Recent case law decisions have considered the following factors in relation to whether the taxpayer was a resident under the ‘resides’ test:
(i) Physical presence in Australia
(ii) Nationality
(iii) History of residence and movements
(iv) Habits and "mode of life"
(v) Frequency, regularity and duration of visits to Australia
(vi) Purpose of visits to or absences from Australia
(vii) Family and business ties to different countries
(viii) Maintenance of place of abode.
These factors are similar to those which the Commissioner has said are relevant in determining the residency status of individuals in IT 2650 and Taxation Ruling TR 98/17 Income tax: residency status of individuals entering Australia.
It is important to note that not one single factor is decisive and the weight given to each factor depends on individual circumstances.
You went to Country Z in the 201X income year for work purposes.
Prior to going to Country Z for work you lived with your spouse in Australia.
You have a child with your Australian spouse.
Your spouse and child have not gone to Country Z with you.
You financially support your spouse and child in Australia.
You intend on returning to Australia at the end of your employment contract in Country Z.
Based on the facts above you are residing in Australia according to ordinary concepts.
In the recent case of Iyengar v FCT 2011 ATC 10-222, the Administrative Appeals Tribunal held that the taxpayer was a resident of Australia, even though he was working overseas. The taxpayer's family ties, his intention (to complete his contract) and motive (to pay off his mortgage), and his maintaining an Australian place of abode while working overseas, were all indicative that he was an Australian resident during the relevant period.
Your connection with Australia has not been broken because you are working overseas and have made trips back to Australia to visit your family.
Your connection with Australia remains strong due to the fact that your family have remained in Australia and you financially support your family in Australia.
In your case you choose to work outside Australia in Country Z which is your reason for being overseas and you therefore remain a resident of Australia for taxation purposes.
Whilst it is not necessary to meet more than one test to determine residency for tax purposes (we have already established that you are a resident under the resides test), we will also include a discussion of the ‘domicile and permanent place of abode’ test as an alternative argument.
The domicile test
If a person’s domicile is Australia they will be an Australian resident unless the Commissioner is satisfied they have a permanent place of abode outside of Australia.
A person's domicile is generally their country of birth. This is known as a person's 'domicile of origin'. In order to show that an individual's domicile of choice has been adopted, the person must be able to prove an intention to make his or her home indefinitely in that country.
Your domicile of origin is Country Y and you have taken steps to change your domicile to Australia as you have applied for a spouse’s visa in June 201Y.
The expression 'place of abode' refers to a person's residence, where they live with their family and sleep at night.
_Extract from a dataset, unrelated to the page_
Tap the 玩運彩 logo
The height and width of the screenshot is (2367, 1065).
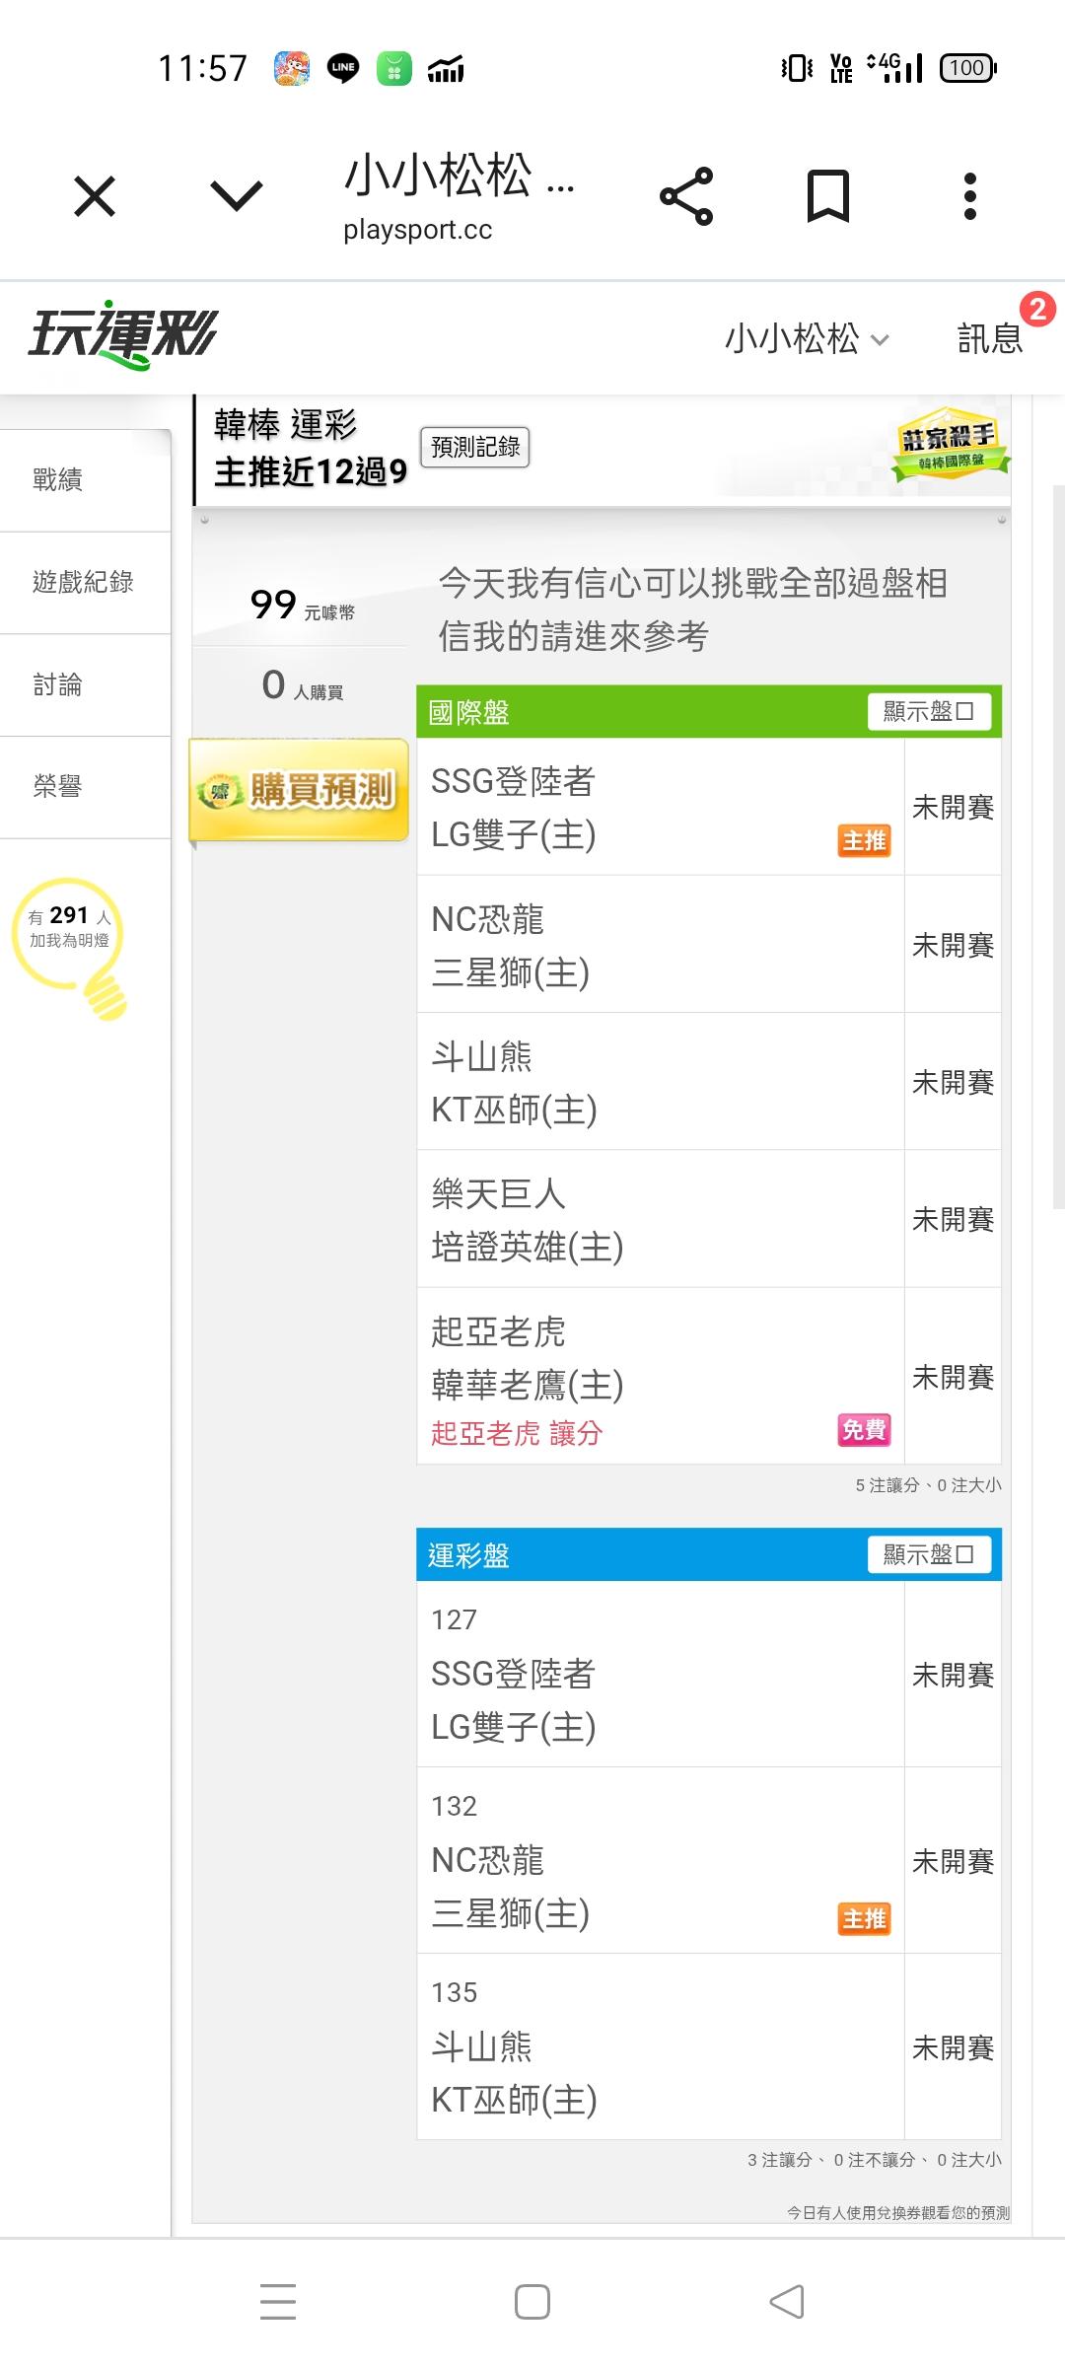(x=122, y=335)
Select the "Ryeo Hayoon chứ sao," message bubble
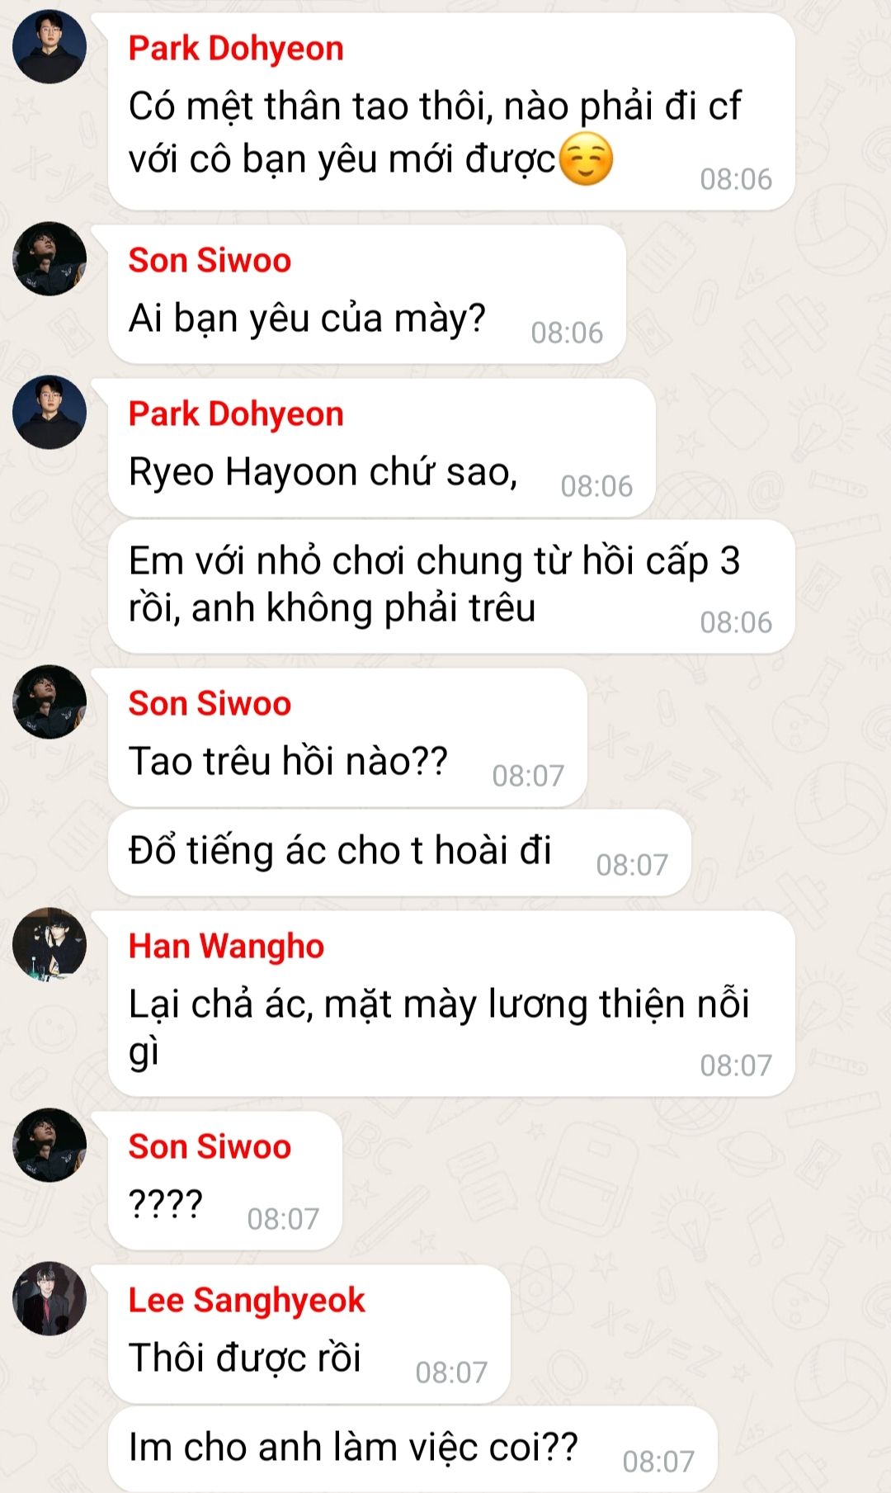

In essence, a person's place of abode is that person's dwelling place or the physical surroundings in which a person lives.
A permanent place of abode does not have to be 'everlasting' or 'forever'. It does not mean an abode in which a person intends to live for the rest of his or her life. An intention to return to Australia in the foreseeable future to live does not prevent the taxpayer in the meantime setting up a permanent place of abode elsewhere.
The Commissioner is not satisfied that you set up a permanent place of abode outside Australia for the following reasons:
● Your spouse and child have not accompany you to Country Z
● You intend on returning to Australia at the end of your employment contract in Country Z
● You are still renting a property in Australia
You are a resident under this test.
Your residency status
You are a resident of Australia for taxation purposes.